A REVOLUÇÃO ESTÉTICO-TECNOLÓGICA
Palavras-chave:
sujeito, simulacro, sociedade de consumo, inteligência artificial, estéticaResumo
O presente artigo propõe uma reflexão crítica sobre os efeitos estético- tecnológicos da sociedade contemporânea, tomando como base o conceito do sujeito maquínico e sua imersão nas lógicas da sociedade de consumo e do simulacro. Derivado da pesquisa de mestrado da autora — cujo foco recai sobre o cinema de ficção científica como espaço simbólico de mediação entre homem, máquina e linguagem — o texto atualiza e expande essa análise à luz das transformações provocadas pela inteligência artificial, pela hiperprodução de imagens e pelos deslocamentos identitários mediados por tecnologia.
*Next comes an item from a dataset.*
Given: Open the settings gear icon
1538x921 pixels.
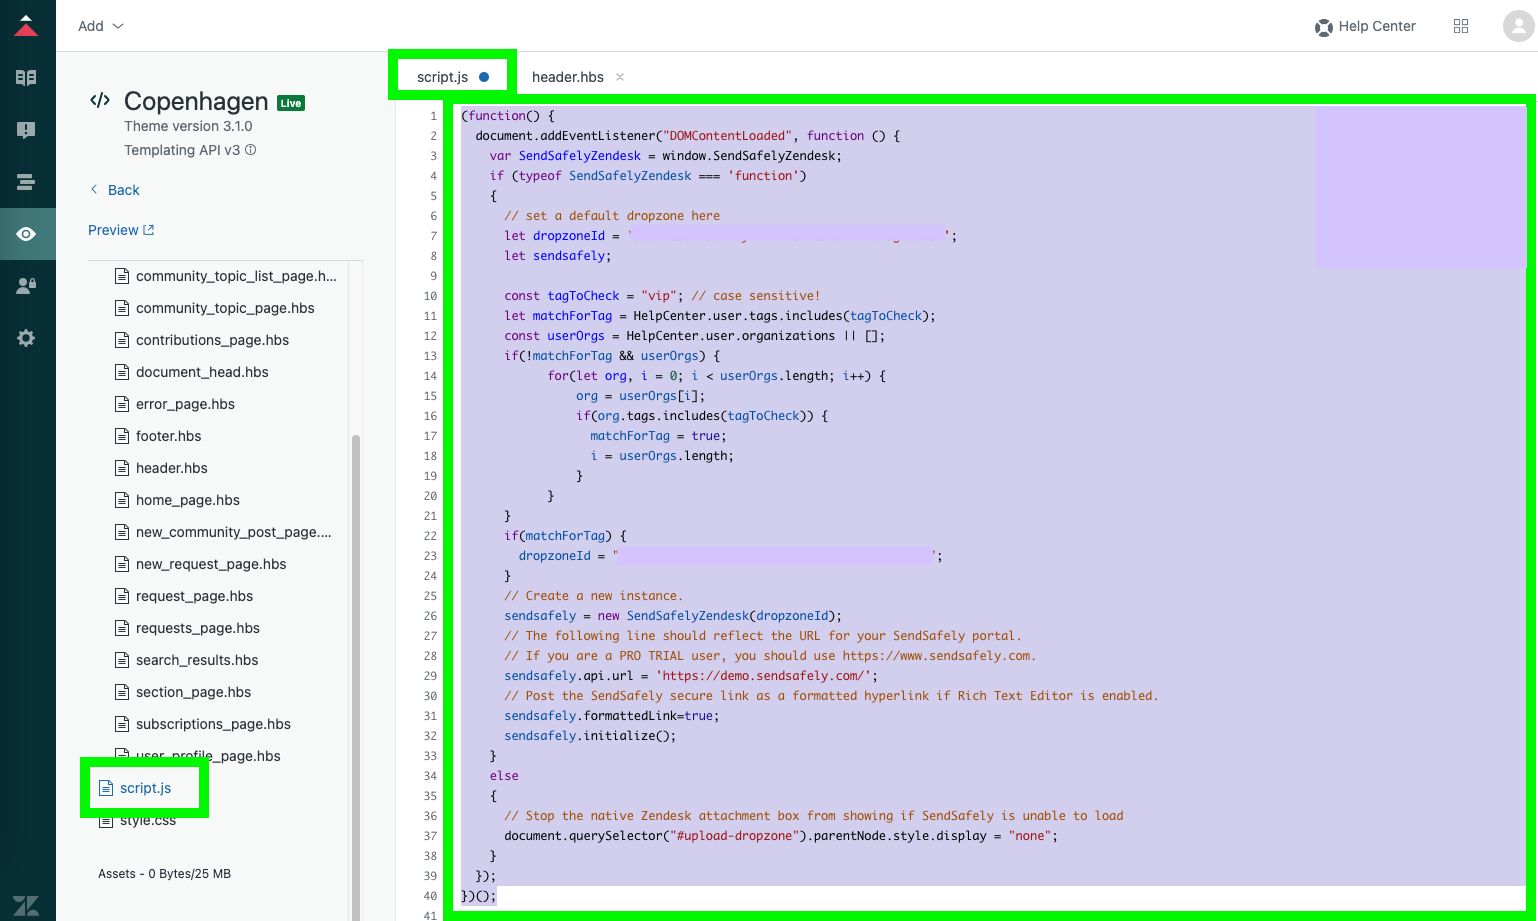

O cinema, aqui compreendido como uma das grandes invenções modernas, é resgatado não apenas como dispositivo narrativo, mas como suporte técnico e sensível para observar os atravessamentos entre realidade, ficção, design e subjetividade. Através de um olhar ensaístico-teórico, o artigo convida à reflexão sobre o modo como as formas culturais, hoje, são mobilizadas não apenas para representar o mundo, mas para simular realidades — apagando a fronteira entre o estético e o operacional, o humano e o maquínico.